*** DATA SUPPLIED
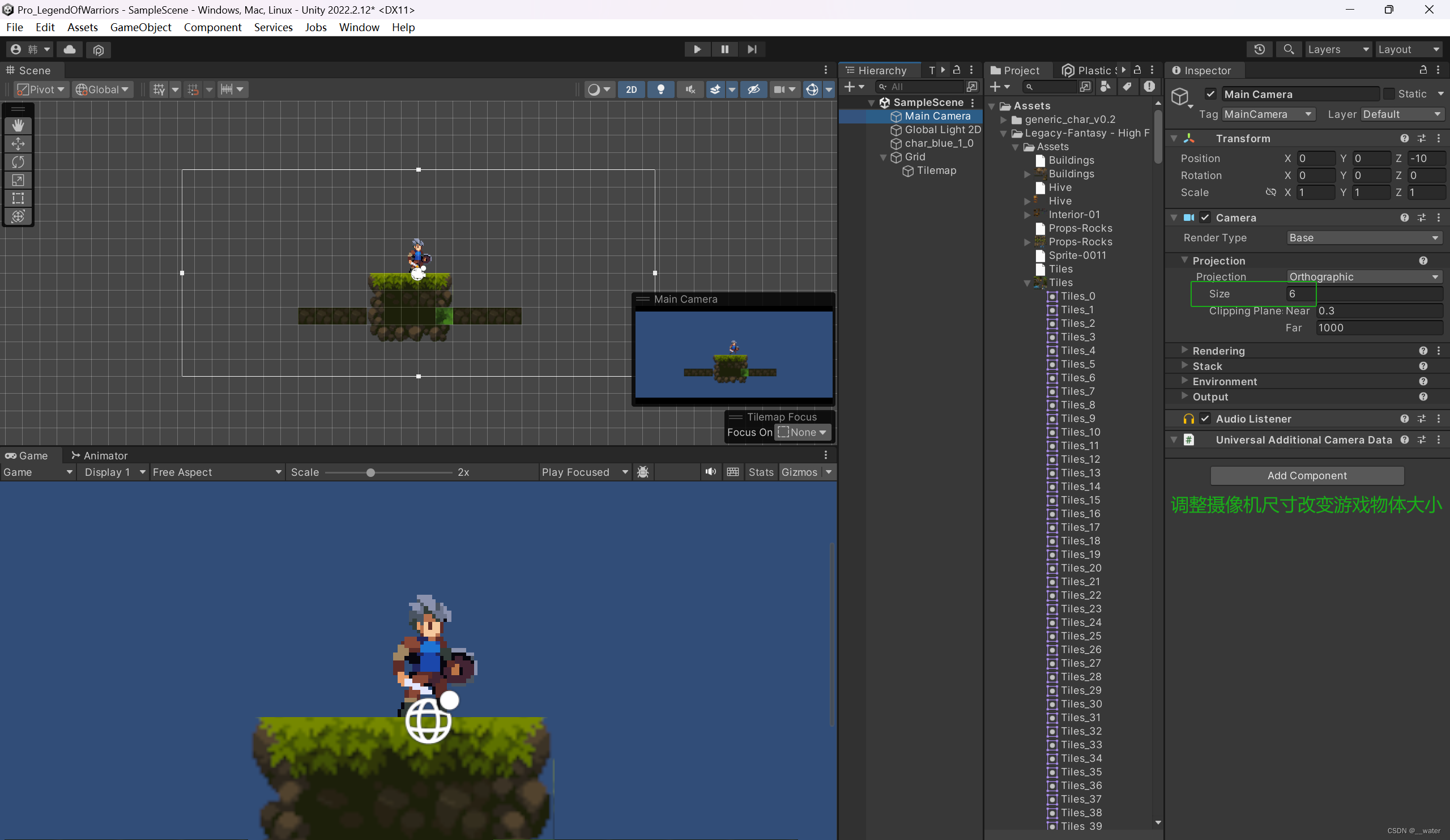Disable the Main Camera active checkbox
Screen dimensions: 1450x840
(1210, 94)
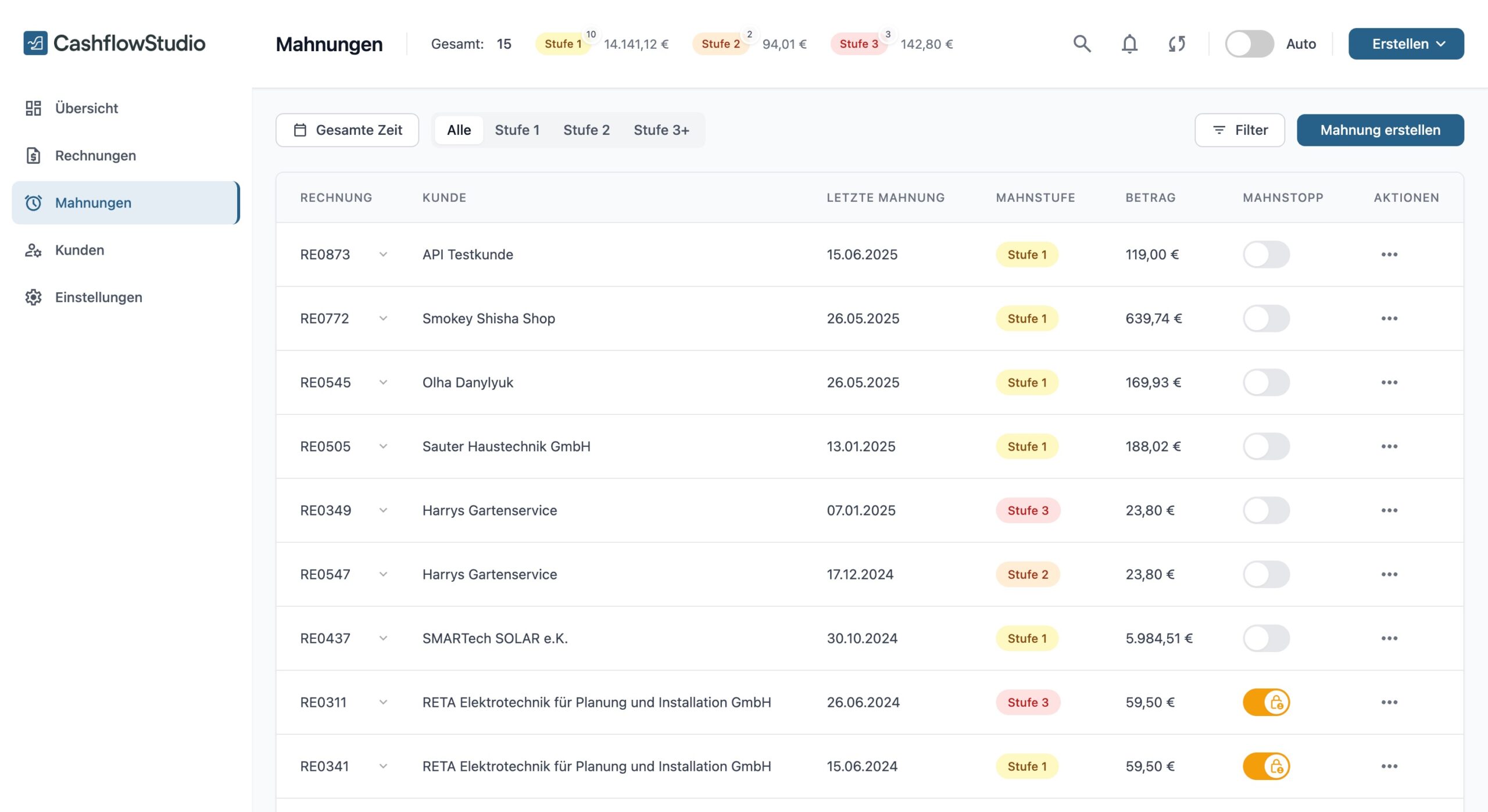
Task: Expand invoice RE0437 details chevron
Action: (x=383, y=638)
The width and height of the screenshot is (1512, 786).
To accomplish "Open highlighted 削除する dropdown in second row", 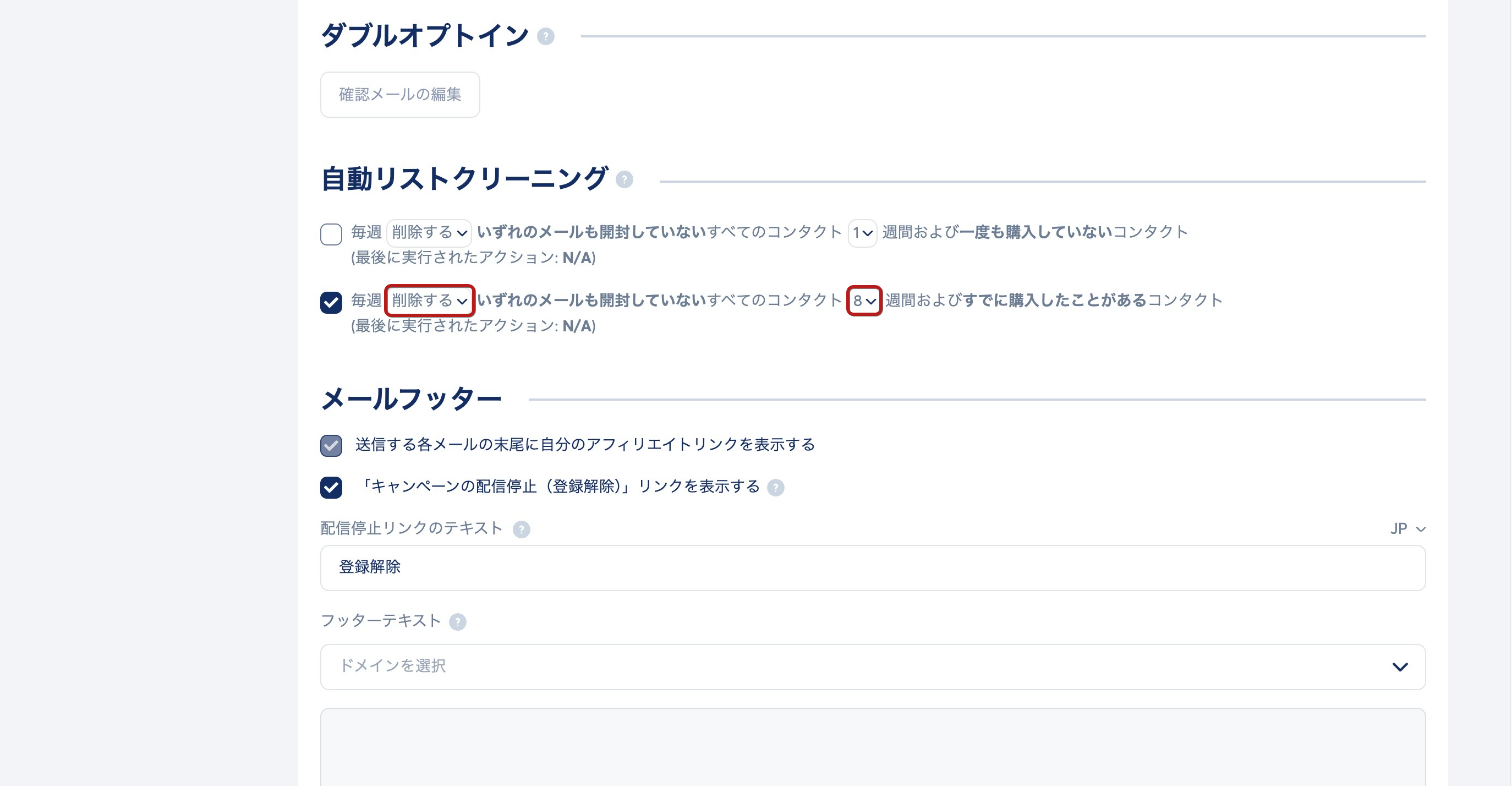I will (x=429, y=301).
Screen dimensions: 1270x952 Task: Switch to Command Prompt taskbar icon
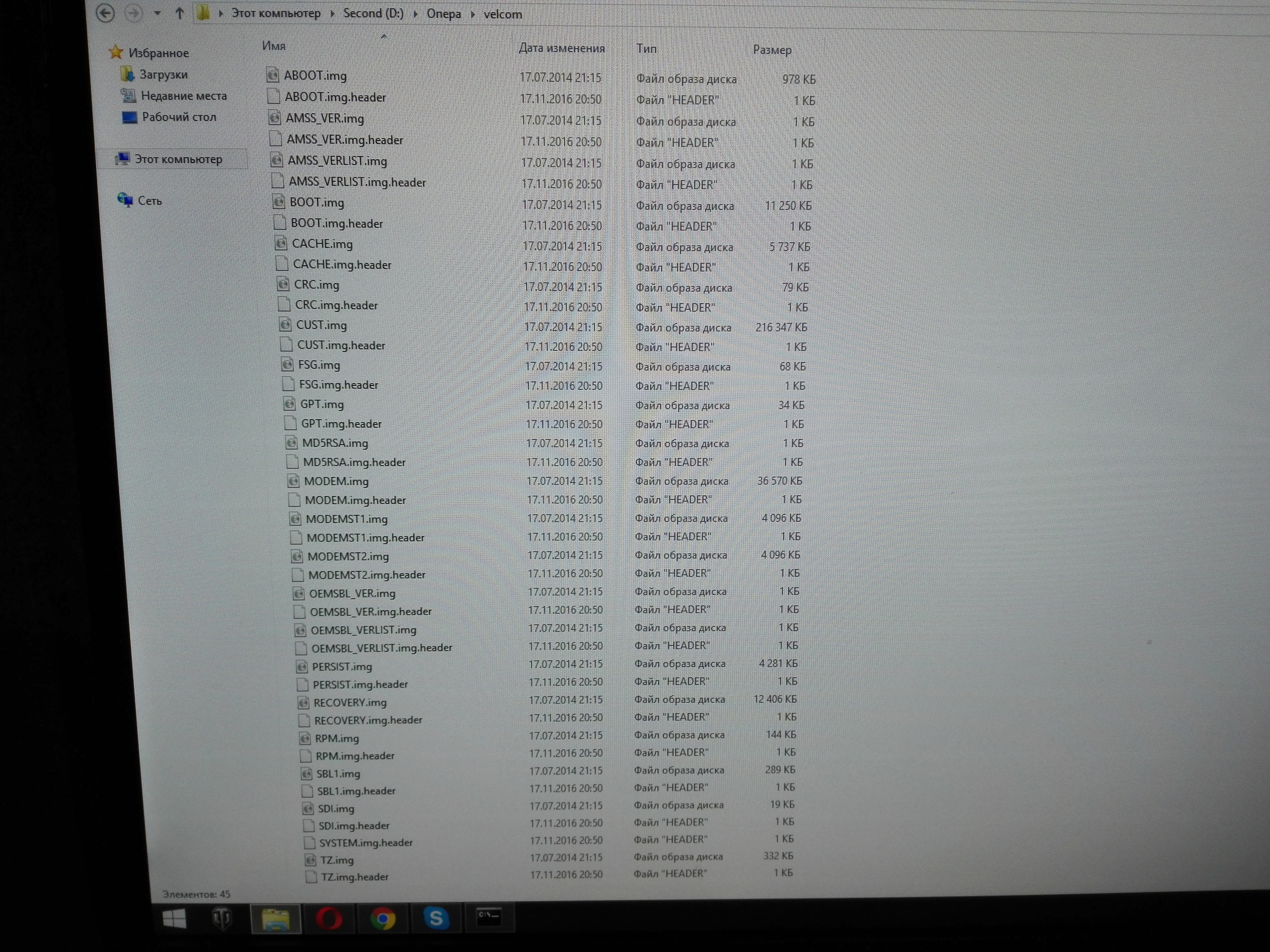[489, 917]
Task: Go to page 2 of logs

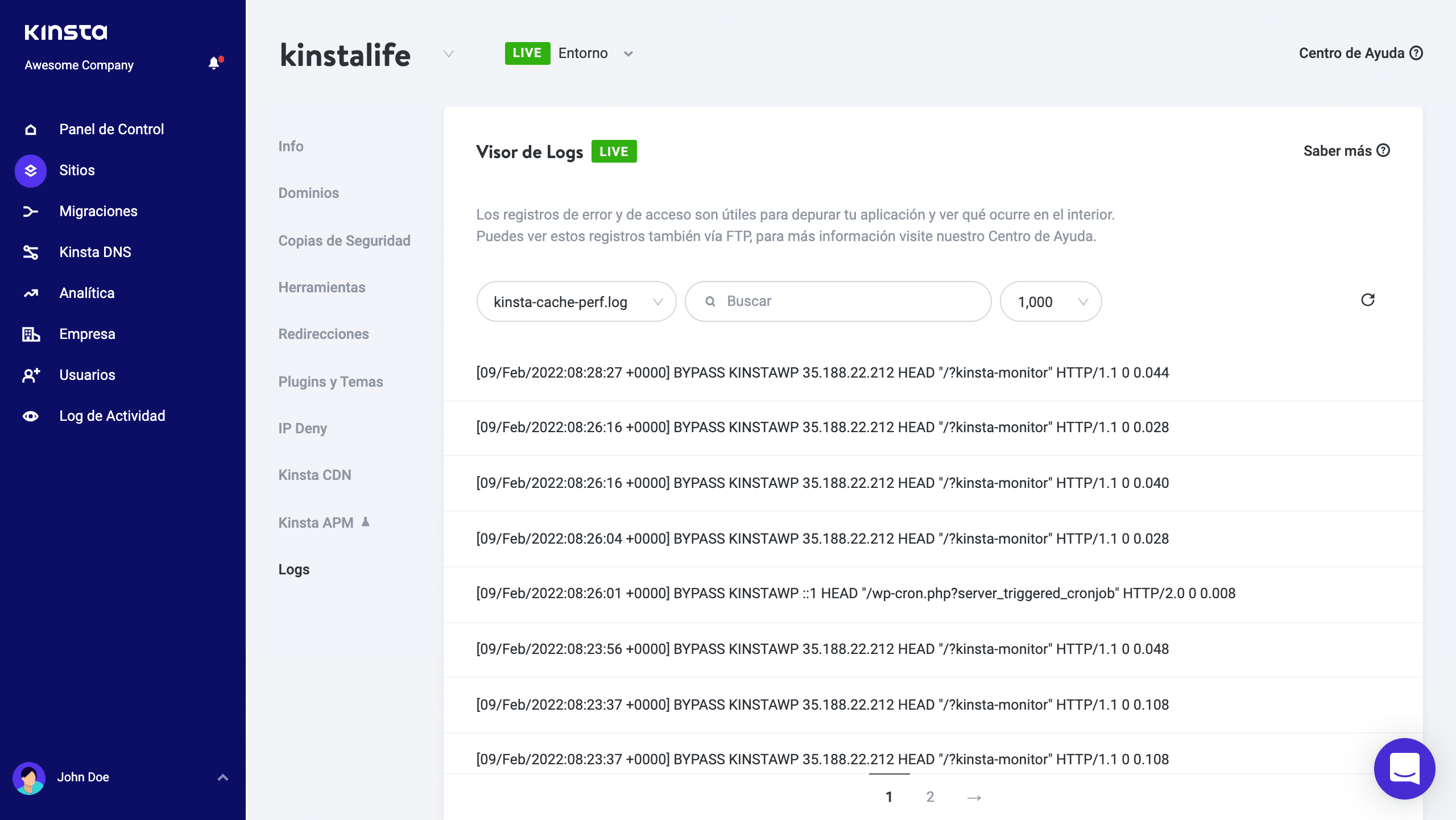Action: [x=930, y=797]
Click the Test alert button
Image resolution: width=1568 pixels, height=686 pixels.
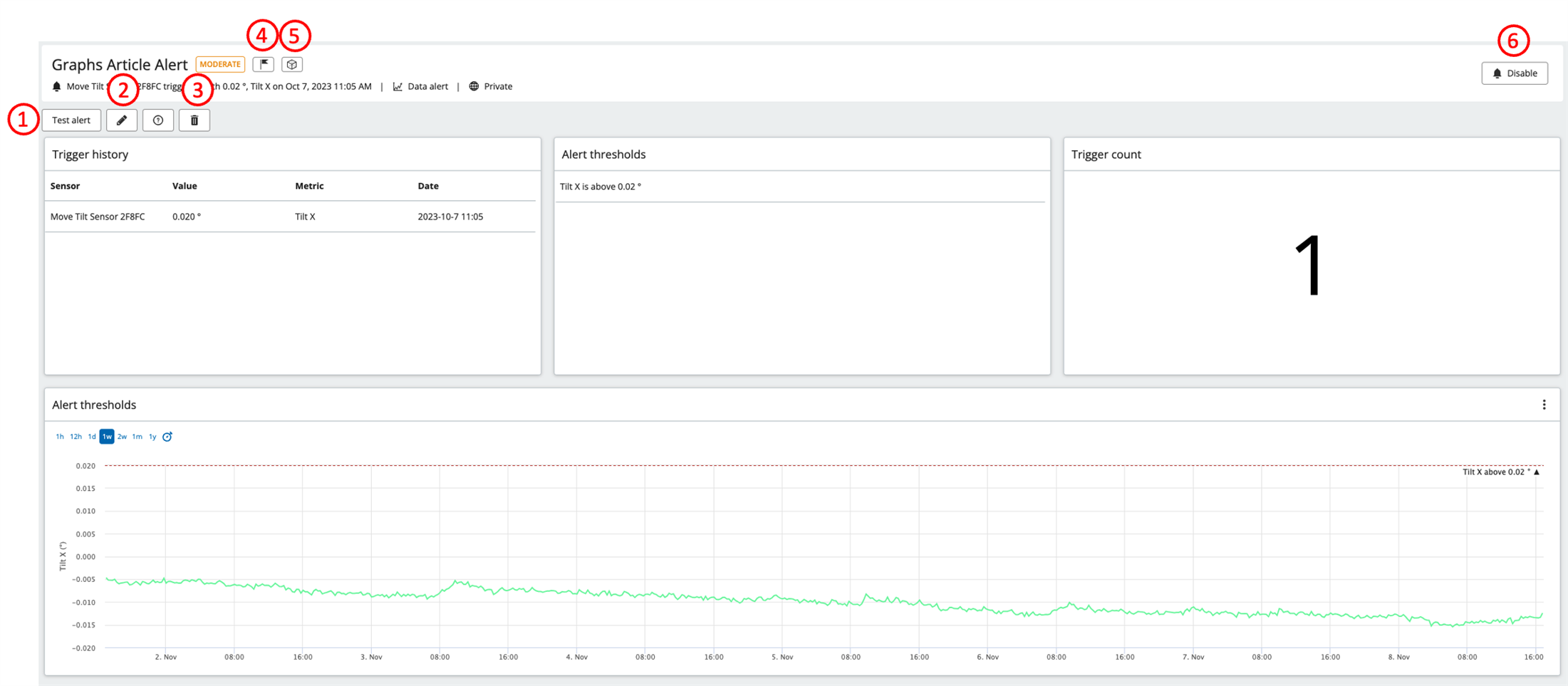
******
→ EXERCISE DESCRIPTION
Which lines of the listing contain the string "height"? Copy every one of them.

→ OUTPUT OF THE TASK
The width and height of the screenshot is (1512, 786).
Image resolution: width=1568 pixels, height=686 pixels.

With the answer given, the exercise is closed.